__WHAT THE TASK ASKS__. The answer is the full set of records, given again exactly and without images.

:: RECORDED INFORMATION

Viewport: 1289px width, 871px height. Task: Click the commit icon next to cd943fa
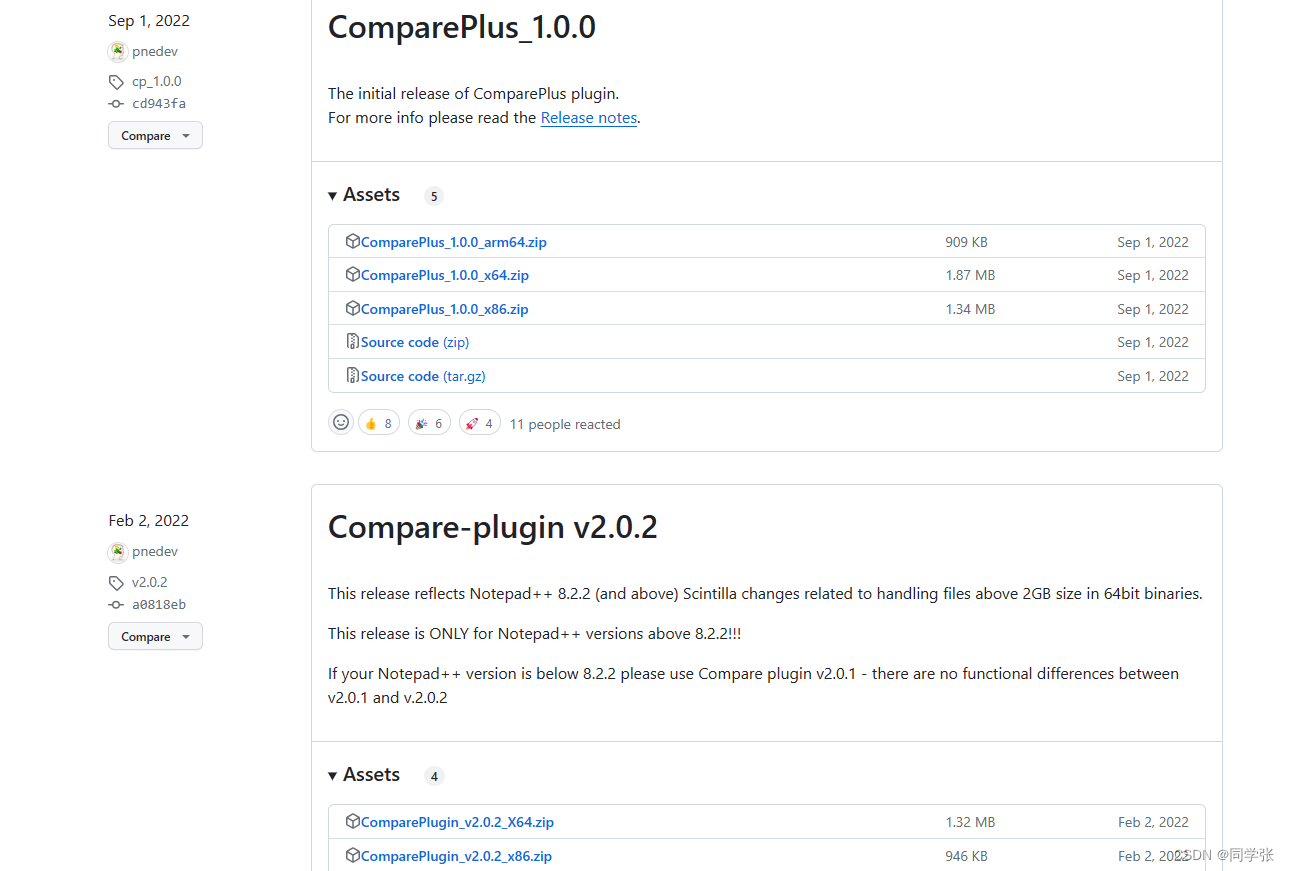(x=116, y=103)
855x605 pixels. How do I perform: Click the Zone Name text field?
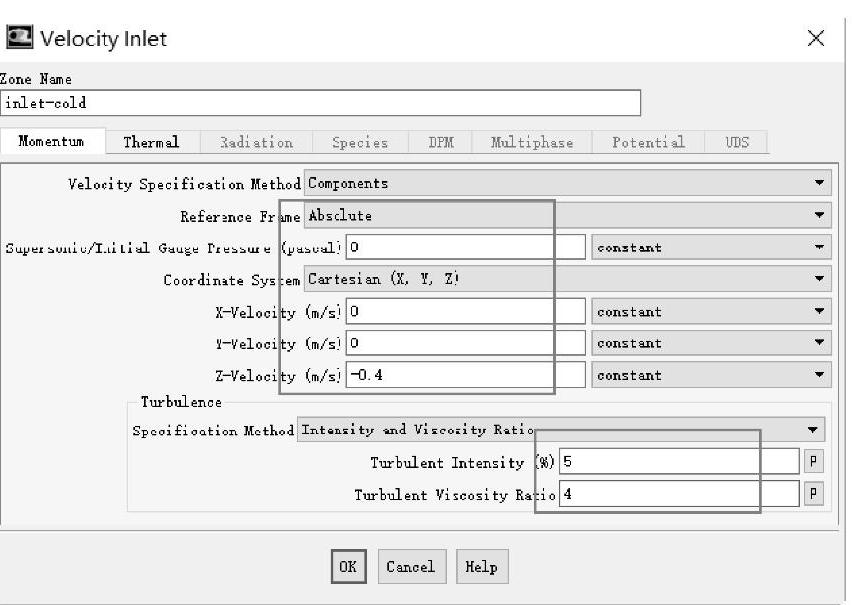tap(320, 103)
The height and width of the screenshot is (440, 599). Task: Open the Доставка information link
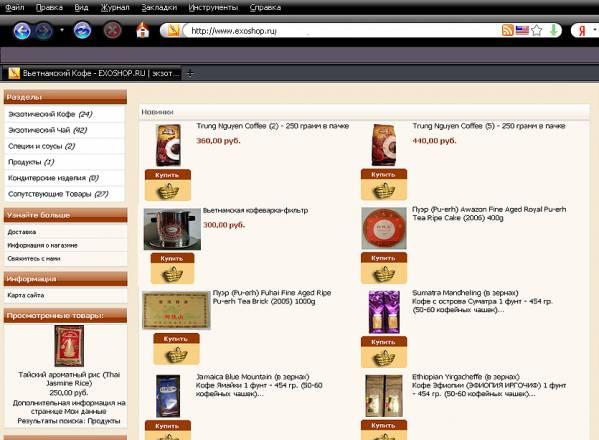(x=22, y=232)
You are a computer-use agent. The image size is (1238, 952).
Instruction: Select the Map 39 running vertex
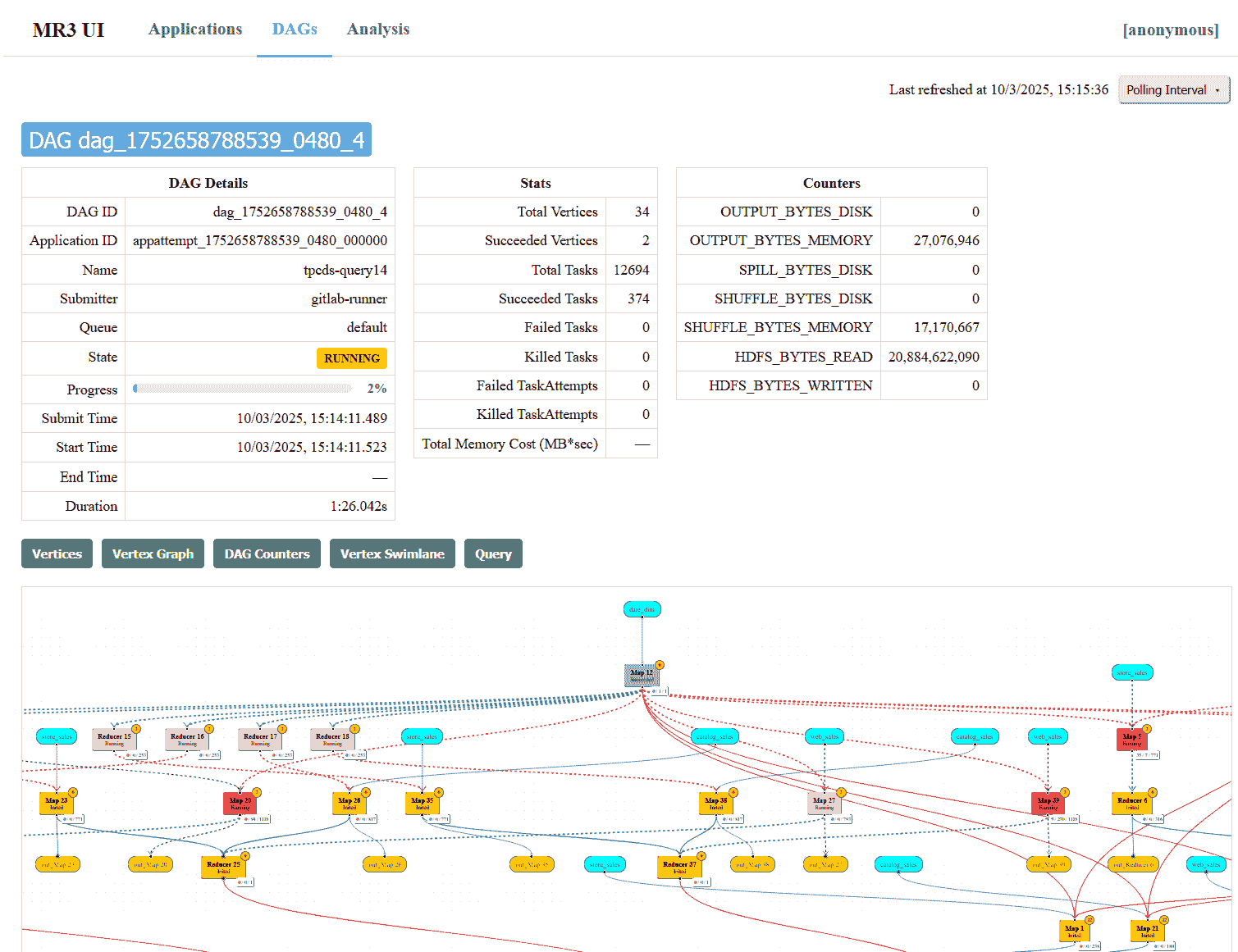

::::

__WRITTEN REPLY__.
Viewport: 1289px width, 871px height. Task: Click the commit icon next to cd943fa
(x=116, y=103)
855x605 pixels. How do I perform: Click the Zone Name text field?
tap(320, 103)
The height and width of the screenshot is (440, 599). Task: Open the Доставка information link
(x=22, y=232)
You are a computer-use agent. The image size is (1238, 952).
Instruction: Select the Map 39 running vertex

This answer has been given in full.